Smash Ultimate online tier list drastically shakes up the fighter's meta
Step aside Joker and Pikachu.
The competitive Super Smash Bros. Ultimate community is undergoing its longest drought of in-person tournaments in its brief history. The coronavirus pandemic has made any large gatherings of players impossible but has ushered in a new era of widespread online tournaments.
This quarantine-induced circuit of wifi tournaments has flipped the script on which of Smash Ultimate’s 76 fighters are seen as the best. That’s because Nintendo's notoriously spotty online gameplay makes it more difficult for players to react to their opponent's movements and chain together the same combos they're capable of in offline play.
This has spawned a new breed of "online tier lists" that look nothing like their offline counterparts.
What could be the most scientific and data-driven wifi tier list ever was published by Twitter user @SADRaiko on Monday, and the rankings might shock players who have kept a close eye on offline tier lists since Smash Ultimate's release.
Computer science student and Smasher KingKrib64 analyzed more than 625,000 online tournament matches to determine which characters are picked the most often and which perform the best. A Smash content creator PracticalTAS then overlaid that data on a coordinate grid, which SADRaiko used to populate a traditional tier list.
A shocking number of characters that are considered to be the best-of-the-best offline — like Joker, Pikachu, Mario, Wolf, and Lucina — are barely in mid-tier when it comes to online play. While fighters that have been seen as subpar in offline tourneys — like Donkey Kong, Zelda, Luigi, and Robin — are at the top of the food chain.
Why the big shift?
Offline, characters with quick moves that have a lot of combo potential — like Fox and Inkling — thrive because the best Smash Ultimate players can expertly string their moves together when there's no online latency involved.
Lag and latency in online play effectively slows players down, making it more difficult or even impossible to hit the same combos and use the same strategies they would offline. That greatly benefits heavy characters — like Ganondorf and King K. Rool — that would otherwise be completely overwhelmed by quick, combo-reliant characters.
Projectile spammers like R.O.B., Snake, and Samus are also boosted in online play because it's more difficult to react to incoming fire. Characters like this can opt for a "zoning" or "campy" playstyle, where they constantly poke their enemies with projectiles from afar and only approach when they want to seal out a stock by executing a quick elimination
This completely distinct online meta has kept many of Smash Ultimate's top players from taking wifi tournaments as seriously as online events. As it stands, the Spring 2020 season of competitive Smash Ultimate will remain frozen as none of these remote events will count towards players' global ranking.

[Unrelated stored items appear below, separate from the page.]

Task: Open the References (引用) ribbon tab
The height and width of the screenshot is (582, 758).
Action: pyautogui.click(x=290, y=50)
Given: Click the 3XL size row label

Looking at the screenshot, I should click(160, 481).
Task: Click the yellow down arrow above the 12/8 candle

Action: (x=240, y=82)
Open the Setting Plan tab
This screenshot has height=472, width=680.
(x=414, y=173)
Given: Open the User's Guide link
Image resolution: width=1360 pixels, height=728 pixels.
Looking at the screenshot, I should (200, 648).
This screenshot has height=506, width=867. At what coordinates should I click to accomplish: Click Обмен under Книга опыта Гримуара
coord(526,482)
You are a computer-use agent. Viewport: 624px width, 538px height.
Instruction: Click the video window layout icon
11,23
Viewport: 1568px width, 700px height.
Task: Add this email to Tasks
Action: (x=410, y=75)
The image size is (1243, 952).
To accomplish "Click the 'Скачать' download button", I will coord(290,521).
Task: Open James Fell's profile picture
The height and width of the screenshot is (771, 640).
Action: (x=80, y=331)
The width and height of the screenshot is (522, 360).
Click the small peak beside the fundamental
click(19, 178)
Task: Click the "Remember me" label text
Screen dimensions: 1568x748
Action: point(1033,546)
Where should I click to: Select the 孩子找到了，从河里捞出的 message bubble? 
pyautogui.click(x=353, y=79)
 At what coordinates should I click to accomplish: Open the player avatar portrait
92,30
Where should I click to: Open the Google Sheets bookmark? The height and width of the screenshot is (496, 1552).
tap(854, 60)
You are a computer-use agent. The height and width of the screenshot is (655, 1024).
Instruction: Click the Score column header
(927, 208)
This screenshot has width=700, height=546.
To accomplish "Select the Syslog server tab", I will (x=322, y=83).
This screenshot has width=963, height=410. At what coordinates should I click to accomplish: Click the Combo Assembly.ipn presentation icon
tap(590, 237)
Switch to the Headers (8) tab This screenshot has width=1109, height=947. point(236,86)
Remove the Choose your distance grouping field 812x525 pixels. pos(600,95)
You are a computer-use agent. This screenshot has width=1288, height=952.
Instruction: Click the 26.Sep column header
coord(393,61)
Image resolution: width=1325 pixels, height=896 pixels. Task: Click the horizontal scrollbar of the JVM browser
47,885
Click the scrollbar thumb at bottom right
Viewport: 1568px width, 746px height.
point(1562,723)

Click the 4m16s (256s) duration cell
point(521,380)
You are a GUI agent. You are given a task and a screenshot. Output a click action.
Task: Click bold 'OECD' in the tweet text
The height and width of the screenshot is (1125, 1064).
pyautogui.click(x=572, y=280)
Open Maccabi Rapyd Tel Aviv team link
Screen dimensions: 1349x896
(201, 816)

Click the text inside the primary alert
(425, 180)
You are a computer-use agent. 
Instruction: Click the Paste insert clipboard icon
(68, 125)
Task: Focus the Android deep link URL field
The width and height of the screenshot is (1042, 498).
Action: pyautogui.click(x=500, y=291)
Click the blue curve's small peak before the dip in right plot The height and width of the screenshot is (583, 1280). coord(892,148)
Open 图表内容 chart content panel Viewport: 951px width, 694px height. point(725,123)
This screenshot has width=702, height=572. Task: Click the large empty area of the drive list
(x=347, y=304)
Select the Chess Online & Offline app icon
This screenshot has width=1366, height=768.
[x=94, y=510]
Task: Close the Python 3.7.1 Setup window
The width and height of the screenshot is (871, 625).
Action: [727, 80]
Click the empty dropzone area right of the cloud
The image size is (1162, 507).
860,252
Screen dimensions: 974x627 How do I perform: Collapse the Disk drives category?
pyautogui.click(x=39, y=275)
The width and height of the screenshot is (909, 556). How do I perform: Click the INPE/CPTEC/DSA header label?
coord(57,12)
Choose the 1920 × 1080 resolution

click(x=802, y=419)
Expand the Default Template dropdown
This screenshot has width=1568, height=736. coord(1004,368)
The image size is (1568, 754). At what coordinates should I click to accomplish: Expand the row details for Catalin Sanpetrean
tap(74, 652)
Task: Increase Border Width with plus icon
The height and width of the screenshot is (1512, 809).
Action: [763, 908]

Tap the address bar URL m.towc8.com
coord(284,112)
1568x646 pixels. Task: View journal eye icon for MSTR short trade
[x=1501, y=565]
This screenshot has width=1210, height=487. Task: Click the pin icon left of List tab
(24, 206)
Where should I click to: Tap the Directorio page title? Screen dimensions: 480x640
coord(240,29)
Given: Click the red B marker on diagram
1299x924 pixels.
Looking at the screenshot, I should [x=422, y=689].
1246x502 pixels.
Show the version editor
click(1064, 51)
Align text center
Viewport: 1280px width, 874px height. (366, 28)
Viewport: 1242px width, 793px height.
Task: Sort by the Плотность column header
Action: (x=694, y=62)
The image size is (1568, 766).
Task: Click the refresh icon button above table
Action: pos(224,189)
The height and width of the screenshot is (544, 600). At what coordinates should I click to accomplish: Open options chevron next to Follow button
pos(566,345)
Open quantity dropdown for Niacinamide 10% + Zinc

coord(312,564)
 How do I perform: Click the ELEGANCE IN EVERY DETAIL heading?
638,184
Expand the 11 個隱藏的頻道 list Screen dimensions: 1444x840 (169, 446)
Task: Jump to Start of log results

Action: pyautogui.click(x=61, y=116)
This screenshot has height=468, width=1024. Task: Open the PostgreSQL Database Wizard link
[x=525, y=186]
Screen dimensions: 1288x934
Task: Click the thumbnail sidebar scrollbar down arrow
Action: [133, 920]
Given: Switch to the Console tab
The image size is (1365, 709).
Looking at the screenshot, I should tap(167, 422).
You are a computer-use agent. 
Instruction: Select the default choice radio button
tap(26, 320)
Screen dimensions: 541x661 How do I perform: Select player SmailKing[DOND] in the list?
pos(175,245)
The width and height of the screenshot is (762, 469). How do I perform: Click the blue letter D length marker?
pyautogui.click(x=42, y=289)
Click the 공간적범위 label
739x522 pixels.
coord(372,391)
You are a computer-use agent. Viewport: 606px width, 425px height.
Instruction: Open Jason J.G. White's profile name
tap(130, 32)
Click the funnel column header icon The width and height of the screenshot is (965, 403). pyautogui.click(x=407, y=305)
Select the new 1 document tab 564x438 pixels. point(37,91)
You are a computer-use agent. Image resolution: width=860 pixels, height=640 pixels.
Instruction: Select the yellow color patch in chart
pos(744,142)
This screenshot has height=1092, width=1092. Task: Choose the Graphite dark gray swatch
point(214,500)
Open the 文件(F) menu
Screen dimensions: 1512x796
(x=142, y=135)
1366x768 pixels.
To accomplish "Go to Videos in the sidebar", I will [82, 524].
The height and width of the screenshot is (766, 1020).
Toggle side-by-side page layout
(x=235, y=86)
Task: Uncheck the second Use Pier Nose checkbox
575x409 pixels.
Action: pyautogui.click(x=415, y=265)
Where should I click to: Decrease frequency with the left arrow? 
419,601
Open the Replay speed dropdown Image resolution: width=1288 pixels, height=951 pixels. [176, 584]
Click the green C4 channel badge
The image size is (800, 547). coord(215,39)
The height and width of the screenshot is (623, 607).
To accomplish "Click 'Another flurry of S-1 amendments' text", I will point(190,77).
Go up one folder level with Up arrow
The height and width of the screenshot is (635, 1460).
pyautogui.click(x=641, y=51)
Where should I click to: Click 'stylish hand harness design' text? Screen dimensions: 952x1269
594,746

Instead, wifi tournaments have let players that might have flown under the radar before or simply couldn't travel to in-person events make a name of themselves in the competitive Smash community. Smashers like Carlos “Sonix” Pérez who has steamrolled through recent online tournaments and almost single-handedly made Sonic one of the most hated and feared characters in the game due to his elusive play style.
With no clear schedule as to when large-scale, in-person events could start up again the Smash Ultimate online meta could run Nintendo's platform fighter for months and maybe even years to come.
Super Smash Bros. Ultimate is out now for the Nintendo Switch.